▶ _Texto proporcionado_
Por Rafael Plá León

Fidel Castro ha muerto. La noticia no toma por sorpresa, pero deja consternado a todo aquel que lo admiró y comprende lo que le debe. Generaciones enteras de cubanos tuvieron su vida marcada por su impronta revolucionaria. Fue la gran personalidad del siglo XX cubano y manejó su voluntad como nadie; se trazó un camino de lucha y lo mantuvo en medio de huracanes políticos que su intuición extraordinaria supo manejar.

Fue adorado, idealizado, querido por millones; unos que alistaron su servicio a la causa que él les planteó; otros que crecimos en medio de esa especie de culto que cuidó no parecerse al que protagonizaron en otras latitudes, pero que llevó a algunos a apreciar en él poco menos que un dios. La propaganda que le acompañó exageró en alguna medida sus virtudes y su sabiduría. No era necesario, pues su personalidad se imponía naturalmente. Por otro lado, quedaban con el tiempo desdibujados sus verdaderos méritos: la dosis de valentía que tuvo que reunir para emprender un camino que no solo ponía en peligro su vida por los grandes intereses que desafiaba, sino que también se echaba un pueblo sobre sus hombros, le trazaba metas que no siempre el pueblo entendía, y lo llevaba por caminos inéditos, que ni él mismo sabía a dónde conducirían, aunque con la certeza de que irían a otro lugar distinto del capitalismo brutal y despiadado. Fue solo un puñado de hombres los que se batieron con él en la Sierra en aquella guerra efectiva, relámpago, como la quería Martí, otros tantos en el Llano; fueron más los que marcharon a Girón, al Escambray, a Angola, a Etiopía; fueron ya miles de miles los que se lanzaron al mundo de misioneros de salud, educación, deportes; los que colaboraron con su técnica con alguno de los varios procesos políticos progresistas o revolucionarios. Fidel movió a un pueblo entero en pos de unos ideales que unos asumieron, otros sencillamente quedaban subyugados por su brillo y lo seguían ciegamente.

▶ _Tarea_
Prosigue el texto sobre la muerte de Fidel Castro a partir de su última oración.

▶ _Material proporcionado_

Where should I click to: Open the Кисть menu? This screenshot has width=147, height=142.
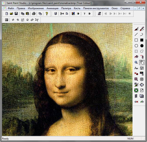click(x=77, y=8)
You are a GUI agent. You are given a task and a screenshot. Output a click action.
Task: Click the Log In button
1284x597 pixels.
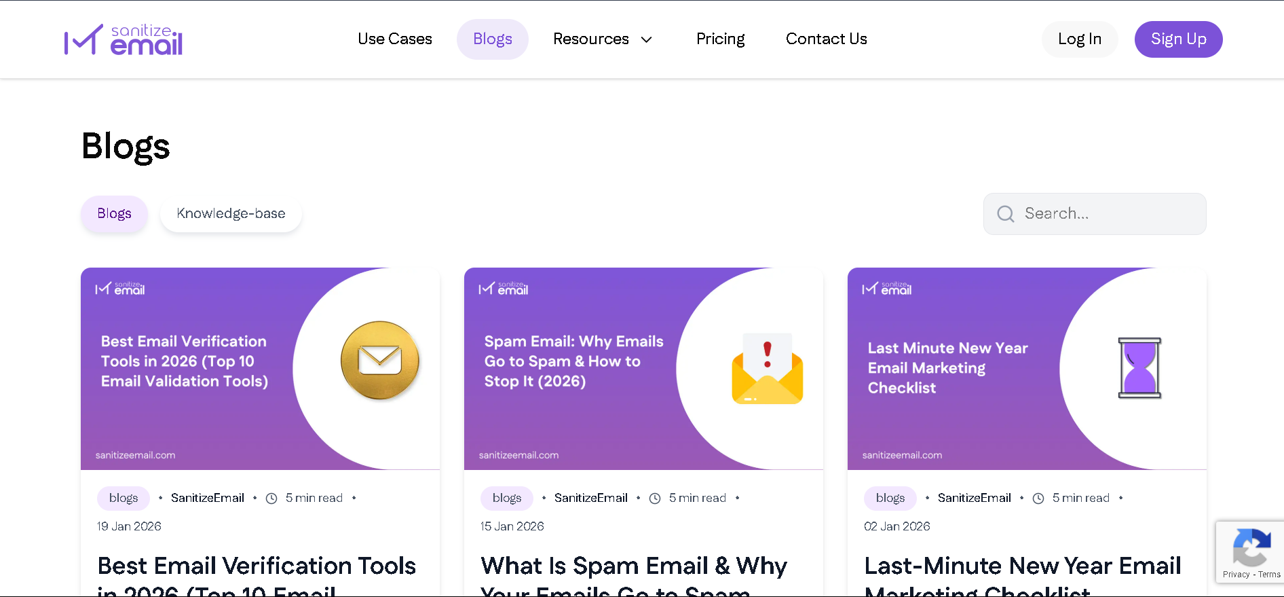pyautogui.click(x=1079, y=39)
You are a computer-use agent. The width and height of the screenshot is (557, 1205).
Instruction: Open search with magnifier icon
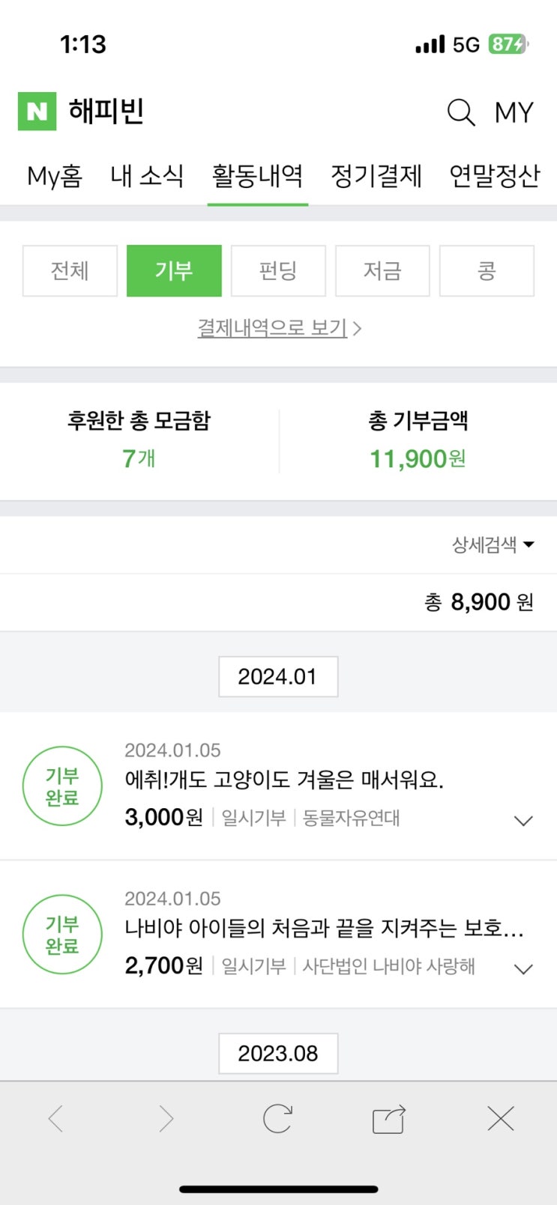tap(461, 113)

▶ _Respuesta del ejercicio_
Pero Fidel también ha sido odiado, calumniado. No es para menos: la revolución que desató le aguó la fiesta a clases pudientes. Nacionalizó la propiedad de la burguesía cubana, pero sobre todo, de la burguesía yanqui, que poseía las mejores tierras y negocios claves en la isla. Ajustició a los militares comprometidos con crímenes del régimen batistiano. Neutralizó fulminantemente las maniobras de políticos habilidosos, entrenados en frustrar procesos populares. Pero no nos engañemos: también lo malquisieron aquellos que, participando en el proceso revolucionario, vieron cómo este tomaba un rumbo distinto a como lo imaginaban; revolucionarios que llegaban hasta un punto, que no toleraban un sistema comunista. Pero no solo de la clase burguesa, de los militares batistianos y de revolucionarios arrepentidos, también fue poco querido por gente de pueblo cuyo sentido de vida nada tenía que ver con una sociedad socialista, aquellos que, sin tener propiedades, soñaban con acceder a ellas o a una riqueza que les permitiera vivir como burgueses.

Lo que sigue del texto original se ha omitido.